30.01.2013

HİSSEDEBİLİYOR MUSUN....

gecenin karanlığında,
bir damla göz yaşı düşer toprağa..
alev renginde güller biter...
ve bir feryat yükselir  semaya...
sanki tüm mahlukat titrer....





29.01.2013

OLDU DA İYİ Mİ OLDU..

Bazen zafer kazandığını hisseder, sevinirsin..İçin kıpır kıpırdır.
İstediğin olmuştur...
Şu an senden iyisi de yoktur..
Az biraz, yani çok değil, 3-5 dakika geçince durup düşünürsün...
Ezilip, büzülerek hatta yalvararak elde edilen sonuç için onurun berdel verilmiştir...
Neyin zaferi,  bu zafer çığlıkları neyin nesi...
Hıçkırıkların   çıkar sahneye sonra...
Ne sevincin kalır, ne huzurun...
Elde var, atsan atılmaz, satsan satılmaz bir şeyler işte....

## Veri kesiti

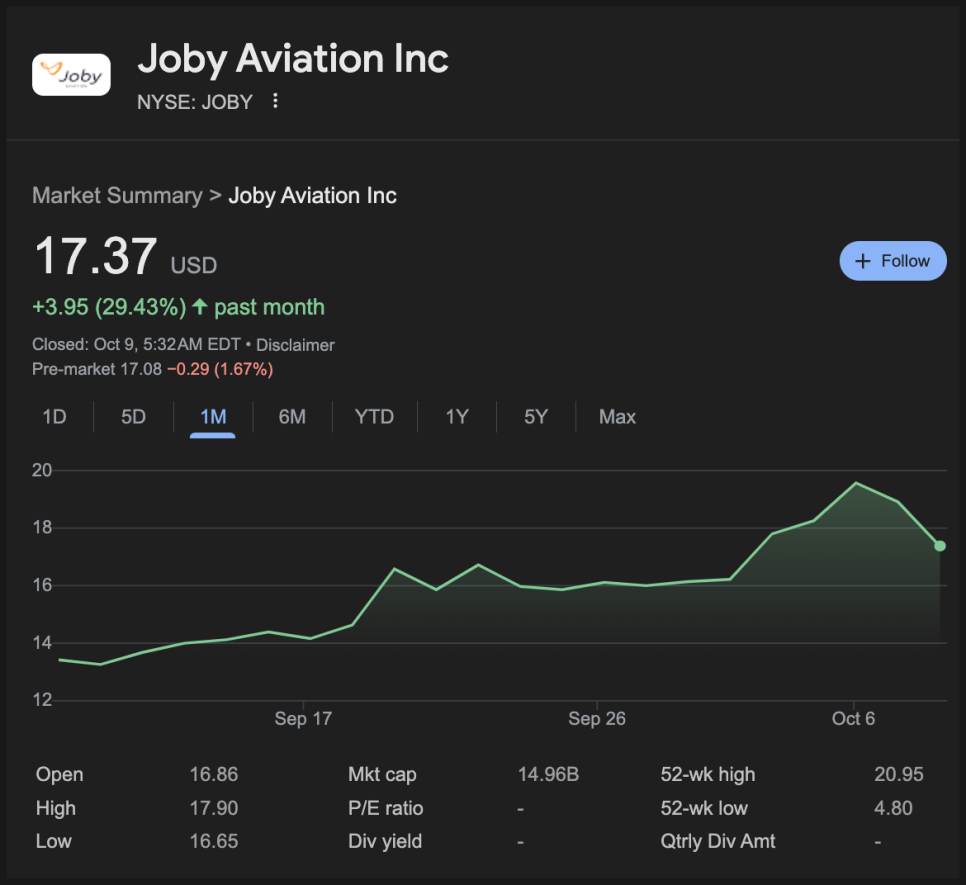Click the Sep 26 date label on axis

coord(597,719)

## Yapılacak görevler
**A.** Verilen metne dayanarak aşağıdaki soruları yanıtlayın.
(i) "HİSSEDEBİLİYOR MUSUN...." başlıklı yazıda gözyaşı toprağa düşünce ne renkte güller biter?
(ii) "OLDU DA İYİ Mİ OLDU.." başlıklı yazıda kişi ne kadar süre geçince durup düşünür?
(iii) "OLDU DA İYİ Mİ OLDU.." başlıklı yazının tarihi nedir?
**B.** Verilen metindeki "OLDU DA İYİ Mİ OLDU.." yazısında kazanılan zaferin neden sorgulandığını, yazının kendi gerekçesine dayanarak en fazla üç cümleyle açıklayın.
Satırların verilen metinle hiçbir ilgisi yoktur.

## Sırayla yanıtlar
**A.**
(i) Alev renginde güller biter.
(ii) 3-5 dakika geçince durup düşünür.
(iii) 29.01.2013

**B.** Sonuç ezilip büzülerek, hatta yalvararak elde edilmiş ve bunun için onur berdel verilmiştir. Bu yüzden zafer çığlıkları anlamsızlaşır, ardından hıçkırıklar gelir ve geriye ne sevinç ne de huzur kalır.